We left the tree up until after the New Year because it was so comforting too so many. With everything unsure in our pandemic world, it seemed to be a beacon of hope and encouragement.
Then, during February 2021, Daizy was hospitalized with covid. Her getting back home was nothing short of a miracle. We (the community) prayed her back to Belews Creek, where she lives. I had promised her I would finish the book, so I became a recluse as I endeavored to accomplish what I had promised her.

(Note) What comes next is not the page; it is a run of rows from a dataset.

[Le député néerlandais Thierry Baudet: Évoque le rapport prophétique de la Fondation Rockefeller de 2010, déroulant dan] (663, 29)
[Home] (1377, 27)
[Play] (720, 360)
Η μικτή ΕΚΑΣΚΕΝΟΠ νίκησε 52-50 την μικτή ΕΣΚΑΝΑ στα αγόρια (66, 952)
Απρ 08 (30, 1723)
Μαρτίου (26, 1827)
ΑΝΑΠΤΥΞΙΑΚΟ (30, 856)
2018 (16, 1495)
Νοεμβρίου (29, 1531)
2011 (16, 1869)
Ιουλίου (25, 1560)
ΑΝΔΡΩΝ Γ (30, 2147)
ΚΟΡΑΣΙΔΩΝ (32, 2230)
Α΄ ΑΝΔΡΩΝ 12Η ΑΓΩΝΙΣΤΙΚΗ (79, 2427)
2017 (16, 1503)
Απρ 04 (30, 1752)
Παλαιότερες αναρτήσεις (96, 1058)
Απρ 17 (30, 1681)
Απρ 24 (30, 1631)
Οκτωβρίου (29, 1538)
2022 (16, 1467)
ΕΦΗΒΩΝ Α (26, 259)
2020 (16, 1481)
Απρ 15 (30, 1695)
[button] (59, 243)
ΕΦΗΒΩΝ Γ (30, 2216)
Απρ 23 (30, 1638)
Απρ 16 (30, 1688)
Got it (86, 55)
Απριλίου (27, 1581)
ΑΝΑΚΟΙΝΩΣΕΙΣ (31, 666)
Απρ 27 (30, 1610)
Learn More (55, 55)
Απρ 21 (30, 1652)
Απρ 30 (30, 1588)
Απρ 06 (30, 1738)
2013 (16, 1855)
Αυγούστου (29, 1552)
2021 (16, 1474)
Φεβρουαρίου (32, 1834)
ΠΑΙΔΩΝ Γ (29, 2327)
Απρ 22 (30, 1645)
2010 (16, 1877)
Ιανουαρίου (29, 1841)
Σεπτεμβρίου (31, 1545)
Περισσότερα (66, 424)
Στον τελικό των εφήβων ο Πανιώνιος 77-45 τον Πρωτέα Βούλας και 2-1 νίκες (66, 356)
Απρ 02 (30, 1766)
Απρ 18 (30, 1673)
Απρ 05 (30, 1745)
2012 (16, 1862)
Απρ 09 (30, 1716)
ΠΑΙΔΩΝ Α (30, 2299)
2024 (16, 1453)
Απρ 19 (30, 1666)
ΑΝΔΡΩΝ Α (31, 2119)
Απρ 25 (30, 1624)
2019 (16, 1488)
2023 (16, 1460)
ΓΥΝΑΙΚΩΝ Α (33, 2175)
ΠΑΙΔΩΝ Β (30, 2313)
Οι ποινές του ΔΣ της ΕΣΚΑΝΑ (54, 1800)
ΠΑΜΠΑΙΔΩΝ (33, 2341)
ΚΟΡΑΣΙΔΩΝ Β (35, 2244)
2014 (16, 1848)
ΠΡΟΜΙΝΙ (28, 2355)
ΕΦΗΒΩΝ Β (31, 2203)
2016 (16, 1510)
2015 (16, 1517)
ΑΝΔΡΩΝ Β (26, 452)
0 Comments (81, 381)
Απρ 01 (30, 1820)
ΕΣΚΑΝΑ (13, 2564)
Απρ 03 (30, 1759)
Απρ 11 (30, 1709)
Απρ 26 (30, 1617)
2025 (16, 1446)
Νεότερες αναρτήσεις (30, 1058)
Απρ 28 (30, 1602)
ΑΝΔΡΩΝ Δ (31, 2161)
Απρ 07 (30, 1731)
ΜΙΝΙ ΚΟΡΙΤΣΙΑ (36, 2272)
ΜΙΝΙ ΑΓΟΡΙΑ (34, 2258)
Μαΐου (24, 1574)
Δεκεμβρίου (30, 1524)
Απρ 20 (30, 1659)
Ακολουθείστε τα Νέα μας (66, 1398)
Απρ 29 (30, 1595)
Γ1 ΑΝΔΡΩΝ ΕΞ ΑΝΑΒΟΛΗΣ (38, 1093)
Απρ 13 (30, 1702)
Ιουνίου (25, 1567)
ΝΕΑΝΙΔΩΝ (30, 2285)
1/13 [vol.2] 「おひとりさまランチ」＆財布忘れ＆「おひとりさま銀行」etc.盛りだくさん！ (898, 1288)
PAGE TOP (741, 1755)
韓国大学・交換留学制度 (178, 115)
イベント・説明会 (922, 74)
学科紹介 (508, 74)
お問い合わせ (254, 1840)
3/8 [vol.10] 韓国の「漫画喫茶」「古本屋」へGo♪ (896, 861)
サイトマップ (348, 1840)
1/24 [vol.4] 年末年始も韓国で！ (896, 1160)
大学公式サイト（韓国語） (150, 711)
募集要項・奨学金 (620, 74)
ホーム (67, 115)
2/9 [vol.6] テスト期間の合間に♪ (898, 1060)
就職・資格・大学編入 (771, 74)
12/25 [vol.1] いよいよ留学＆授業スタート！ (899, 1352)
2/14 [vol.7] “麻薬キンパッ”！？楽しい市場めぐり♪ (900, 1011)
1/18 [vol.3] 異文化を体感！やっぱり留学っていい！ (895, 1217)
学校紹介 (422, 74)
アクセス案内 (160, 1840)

Some days, I would sit by the water and write. Other days, I would sit and listen to old hymns and just take it all in. I will never forget hearing, “Turn Your Eyes Upon Jesus.” It touched my heart in such an inexplicable and profound way that I cannot even begin to convey all that I felt. And as I wrote, there were times I felt the words flowing out of me. I shared with Daizy that I do not know who needs this book, but I can feel that I am supposed to write it. Her response to me was, “You are, they will, and He does…zip it and be a vessel.”
As the whisperings of the activities in Afghanistan began, all I could think was…I remember where I was standing as a soldier on the first day of this war, and my nephew, a USAF service member, would be coming home on one of those final flights out.
As a USN Veteran, I am an old sailor with no regrets. I thought about the young men that are heading home. Many of these young men have seen things that they will never unsee. Will one of us be there to greet them? It is not possible for me to be present at every homecoming to show each and every soldier the respect they deserve for putting their lives up for mine. I can only think of one other man willing to do that.
It was with this mindset that I wrote, Sitting with a Soldier. The book is for them, filled with MY thoughts and appreciation. An individual, who to a degree understands the craziness they feel in their hearts. The fear that they do not belong here even though they are home. Sitting with a Soldier is a reminder to all who have, who are, and who will be service members that the job that they do is honorable and appreciated, but unfortunately can come with collateral damage, casualties, and fatalities. Lose not yourself, Soldier, I know a Man.
The Medals and Ribbons they will have upon their chests will each have meaning to them, and to me. I want to remind them about the medals within their hearts. The ones of love, courage, and strength. A reminder to use these badges in those hours they would find themselves alone. This life is temporary. God says there is no greater honor than for a man to lay his life down for his friend. May I be one who thanks you for being there.
Our soldiers returning home are coming back to a whole different way of life. They fought people in masks to come home and have to put one on. There will be some who do not understand, to those I want to give them hope in the same places that I had to stop and find hope. To hear people say we are bringing young men home from a war that did not really matter breaks my heart. I was a part of that war…for you. My nephew was a part of that war…for you. Please do not let history repeat itself and shame our soldiers in the street. Shake their hands, thank them for their service. They are why the boogeyman is not at your table tonight.